The following report was received via e-mail from the
California Department of Public Health - Radiation Health Branch [CDPH-RHB]:
On March 13, 2020, the licensee radiation safety officer (RSO) contacted CDPH-RHB to report a medical event which occurred on March 11, 2020, and was discovered on March 13, 2020. The licensee reported that a patient was prescribed 200 mCi of I-131 NaI for the treatment of thyroid cancer, but received only 60 mCi on the day of therapy (March 11, 2020). The 200 mCi dose was divided into two capsules and the patient was unintentionally only provided one of the two capsules in a medicine cup by the authorized user.

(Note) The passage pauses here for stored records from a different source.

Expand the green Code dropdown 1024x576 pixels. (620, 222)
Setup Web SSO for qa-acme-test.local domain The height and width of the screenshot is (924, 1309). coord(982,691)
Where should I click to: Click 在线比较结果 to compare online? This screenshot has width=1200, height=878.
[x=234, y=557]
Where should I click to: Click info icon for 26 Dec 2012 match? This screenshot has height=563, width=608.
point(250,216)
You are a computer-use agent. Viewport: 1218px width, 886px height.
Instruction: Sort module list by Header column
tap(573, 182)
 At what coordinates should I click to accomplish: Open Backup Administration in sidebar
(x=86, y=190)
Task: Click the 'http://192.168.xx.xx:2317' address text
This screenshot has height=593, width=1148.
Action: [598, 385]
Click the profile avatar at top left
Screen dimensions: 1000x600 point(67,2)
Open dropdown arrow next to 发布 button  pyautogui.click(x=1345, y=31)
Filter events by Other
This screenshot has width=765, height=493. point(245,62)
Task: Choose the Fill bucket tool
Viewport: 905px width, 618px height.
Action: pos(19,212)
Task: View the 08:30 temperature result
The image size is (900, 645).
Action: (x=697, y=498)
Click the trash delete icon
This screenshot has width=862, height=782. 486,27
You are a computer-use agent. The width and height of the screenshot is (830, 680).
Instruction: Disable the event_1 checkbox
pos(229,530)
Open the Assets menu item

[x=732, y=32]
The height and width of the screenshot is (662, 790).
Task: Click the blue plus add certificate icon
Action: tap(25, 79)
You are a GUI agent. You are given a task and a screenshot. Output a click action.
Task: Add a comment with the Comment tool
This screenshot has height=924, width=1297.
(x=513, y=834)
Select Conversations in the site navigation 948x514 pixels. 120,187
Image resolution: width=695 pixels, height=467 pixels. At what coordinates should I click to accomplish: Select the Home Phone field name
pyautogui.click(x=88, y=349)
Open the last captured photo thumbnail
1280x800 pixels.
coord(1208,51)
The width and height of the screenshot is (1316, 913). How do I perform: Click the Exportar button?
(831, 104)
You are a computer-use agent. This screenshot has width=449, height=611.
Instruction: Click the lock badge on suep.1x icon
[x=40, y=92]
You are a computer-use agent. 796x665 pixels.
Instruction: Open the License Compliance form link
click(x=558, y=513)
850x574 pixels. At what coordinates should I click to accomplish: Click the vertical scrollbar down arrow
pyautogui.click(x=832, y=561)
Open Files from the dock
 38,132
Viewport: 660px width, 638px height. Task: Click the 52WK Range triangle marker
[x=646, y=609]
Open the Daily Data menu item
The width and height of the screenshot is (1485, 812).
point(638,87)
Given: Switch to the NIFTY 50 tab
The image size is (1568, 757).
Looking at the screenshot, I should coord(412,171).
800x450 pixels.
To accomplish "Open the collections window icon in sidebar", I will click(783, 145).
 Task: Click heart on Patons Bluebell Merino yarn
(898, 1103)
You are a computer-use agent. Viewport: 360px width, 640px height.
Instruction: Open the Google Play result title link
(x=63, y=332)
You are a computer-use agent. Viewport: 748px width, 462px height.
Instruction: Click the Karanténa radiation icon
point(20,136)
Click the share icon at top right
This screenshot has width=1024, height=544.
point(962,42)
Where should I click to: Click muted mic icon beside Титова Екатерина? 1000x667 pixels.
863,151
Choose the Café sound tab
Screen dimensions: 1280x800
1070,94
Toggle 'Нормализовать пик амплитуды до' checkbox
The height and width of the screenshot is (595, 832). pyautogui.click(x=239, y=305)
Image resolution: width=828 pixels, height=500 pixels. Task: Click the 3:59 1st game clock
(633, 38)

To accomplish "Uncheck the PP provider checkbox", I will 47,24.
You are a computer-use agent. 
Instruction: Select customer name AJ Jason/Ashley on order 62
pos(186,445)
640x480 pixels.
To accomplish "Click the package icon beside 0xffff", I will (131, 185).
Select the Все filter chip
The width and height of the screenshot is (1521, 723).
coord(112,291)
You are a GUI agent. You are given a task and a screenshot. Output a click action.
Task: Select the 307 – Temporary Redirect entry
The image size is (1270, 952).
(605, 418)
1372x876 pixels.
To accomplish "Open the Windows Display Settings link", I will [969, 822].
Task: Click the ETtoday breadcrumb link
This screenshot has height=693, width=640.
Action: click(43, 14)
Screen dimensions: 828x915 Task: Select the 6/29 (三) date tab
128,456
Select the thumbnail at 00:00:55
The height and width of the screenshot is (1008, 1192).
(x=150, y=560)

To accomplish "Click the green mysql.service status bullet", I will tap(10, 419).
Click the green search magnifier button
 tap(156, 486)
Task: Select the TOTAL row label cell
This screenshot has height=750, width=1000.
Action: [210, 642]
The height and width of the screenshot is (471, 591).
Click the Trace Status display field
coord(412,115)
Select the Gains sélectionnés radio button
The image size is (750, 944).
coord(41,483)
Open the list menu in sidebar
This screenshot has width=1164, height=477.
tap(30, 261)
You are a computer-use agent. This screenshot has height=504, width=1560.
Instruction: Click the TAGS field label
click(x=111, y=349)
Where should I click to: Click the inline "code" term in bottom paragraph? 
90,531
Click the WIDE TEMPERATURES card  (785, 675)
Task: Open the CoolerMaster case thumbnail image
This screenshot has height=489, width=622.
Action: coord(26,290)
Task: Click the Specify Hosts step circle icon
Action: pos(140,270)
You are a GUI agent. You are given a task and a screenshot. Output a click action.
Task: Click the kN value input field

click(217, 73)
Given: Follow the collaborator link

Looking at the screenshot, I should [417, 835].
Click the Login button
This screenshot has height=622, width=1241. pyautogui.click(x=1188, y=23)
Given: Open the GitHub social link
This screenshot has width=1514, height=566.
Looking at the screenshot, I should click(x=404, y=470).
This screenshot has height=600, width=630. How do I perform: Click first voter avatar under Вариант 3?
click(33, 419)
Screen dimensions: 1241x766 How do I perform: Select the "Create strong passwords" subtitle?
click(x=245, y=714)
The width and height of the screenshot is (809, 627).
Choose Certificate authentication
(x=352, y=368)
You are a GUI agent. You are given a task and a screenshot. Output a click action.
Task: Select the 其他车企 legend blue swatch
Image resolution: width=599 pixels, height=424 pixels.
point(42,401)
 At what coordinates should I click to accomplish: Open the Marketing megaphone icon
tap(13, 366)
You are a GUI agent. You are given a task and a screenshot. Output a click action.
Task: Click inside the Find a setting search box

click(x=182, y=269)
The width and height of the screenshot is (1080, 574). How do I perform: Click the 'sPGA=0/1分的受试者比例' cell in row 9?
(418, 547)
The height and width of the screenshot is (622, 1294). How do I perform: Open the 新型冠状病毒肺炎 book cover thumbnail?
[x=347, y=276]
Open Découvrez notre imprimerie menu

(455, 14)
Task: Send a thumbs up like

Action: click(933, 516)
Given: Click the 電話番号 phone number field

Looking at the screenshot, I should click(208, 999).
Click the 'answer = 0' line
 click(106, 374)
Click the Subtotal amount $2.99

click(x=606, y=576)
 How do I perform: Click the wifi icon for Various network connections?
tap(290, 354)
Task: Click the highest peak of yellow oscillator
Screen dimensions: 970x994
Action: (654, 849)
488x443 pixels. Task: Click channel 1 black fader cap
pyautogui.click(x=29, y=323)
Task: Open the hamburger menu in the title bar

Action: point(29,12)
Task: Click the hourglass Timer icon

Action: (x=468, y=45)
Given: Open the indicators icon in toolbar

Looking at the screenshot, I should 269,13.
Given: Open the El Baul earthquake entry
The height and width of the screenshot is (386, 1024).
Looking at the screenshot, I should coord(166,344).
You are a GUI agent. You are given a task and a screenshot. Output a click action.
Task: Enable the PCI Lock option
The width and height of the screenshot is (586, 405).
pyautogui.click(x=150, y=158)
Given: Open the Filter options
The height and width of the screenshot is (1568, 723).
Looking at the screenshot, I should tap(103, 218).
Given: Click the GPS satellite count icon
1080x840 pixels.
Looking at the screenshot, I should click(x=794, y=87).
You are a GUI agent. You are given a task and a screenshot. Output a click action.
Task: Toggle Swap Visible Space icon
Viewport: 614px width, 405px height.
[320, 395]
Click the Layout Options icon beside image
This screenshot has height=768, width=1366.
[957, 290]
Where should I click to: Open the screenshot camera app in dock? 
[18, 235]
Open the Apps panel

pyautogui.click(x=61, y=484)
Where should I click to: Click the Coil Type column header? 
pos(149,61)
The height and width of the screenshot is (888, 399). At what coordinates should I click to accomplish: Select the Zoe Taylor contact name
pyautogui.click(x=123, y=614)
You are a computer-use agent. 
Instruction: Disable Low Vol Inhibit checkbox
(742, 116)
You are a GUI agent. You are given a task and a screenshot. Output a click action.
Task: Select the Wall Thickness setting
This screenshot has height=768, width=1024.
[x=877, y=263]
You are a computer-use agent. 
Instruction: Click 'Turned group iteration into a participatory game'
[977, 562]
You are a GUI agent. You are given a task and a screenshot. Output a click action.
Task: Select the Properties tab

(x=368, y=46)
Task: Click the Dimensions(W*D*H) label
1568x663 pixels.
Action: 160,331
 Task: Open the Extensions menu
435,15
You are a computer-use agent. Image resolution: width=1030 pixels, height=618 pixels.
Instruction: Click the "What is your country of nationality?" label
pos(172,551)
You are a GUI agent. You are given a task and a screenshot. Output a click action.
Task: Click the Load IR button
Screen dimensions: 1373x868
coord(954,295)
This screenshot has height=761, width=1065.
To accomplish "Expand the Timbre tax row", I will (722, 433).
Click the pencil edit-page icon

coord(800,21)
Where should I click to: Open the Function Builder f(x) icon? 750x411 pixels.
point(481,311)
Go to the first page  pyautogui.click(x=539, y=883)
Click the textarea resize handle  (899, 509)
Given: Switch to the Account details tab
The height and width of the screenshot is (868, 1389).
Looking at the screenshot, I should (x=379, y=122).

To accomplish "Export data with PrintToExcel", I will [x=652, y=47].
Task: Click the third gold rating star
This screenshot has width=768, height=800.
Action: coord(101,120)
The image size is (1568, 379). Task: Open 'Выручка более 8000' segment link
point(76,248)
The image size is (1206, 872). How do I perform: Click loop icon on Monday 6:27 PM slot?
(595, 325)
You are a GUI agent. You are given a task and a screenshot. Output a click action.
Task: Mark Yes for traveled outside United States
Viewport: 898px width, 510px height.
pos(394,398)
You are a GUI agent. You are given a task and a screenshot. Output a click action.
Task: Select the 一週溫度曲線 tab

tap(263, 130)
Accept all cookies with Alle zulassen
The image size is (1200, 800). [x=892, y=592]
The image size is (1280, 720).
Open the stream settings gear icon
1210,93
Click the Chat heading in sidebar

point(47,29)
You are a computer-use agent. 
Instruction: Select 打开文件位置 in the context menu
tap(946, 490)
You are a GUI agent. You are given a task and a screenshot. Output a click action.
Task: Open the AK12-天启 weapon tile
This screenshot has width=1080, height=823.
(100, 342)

The second capsule was reportedly stuck in the shipping vial which the authorized user thought he had emptied. The 140 mCi I-131 capsule was returned to the radiopharmacy in the shipping vial and pig. This error was discovered when the radiopharmacy contacted the licensee on March 13, 2020 to inform them of the capsule's presence in the returned vial. The Medical Director of Nuclear Medicine was immediately notified, who in turn, notified the RSO. The referring physician was also notified on March 13, 2020 and took responsibility for notifying the patient. A subsequent dosage was administered to complete the therapeutic treatment.
This medical event was initially reported to CDPH-RHB by telephone on March 13, 2020 and by written report dated March 27, 2020. However, CDPH-RHB does not believe that the medical event was reported to the NRC at that time. A recent inspection by CDPH-RHB brought this medical event to their current attention."
A Medical Event may indicate potential problems in a medical facility's use of radioactive materials. It does not necessarily result in harm to the patient.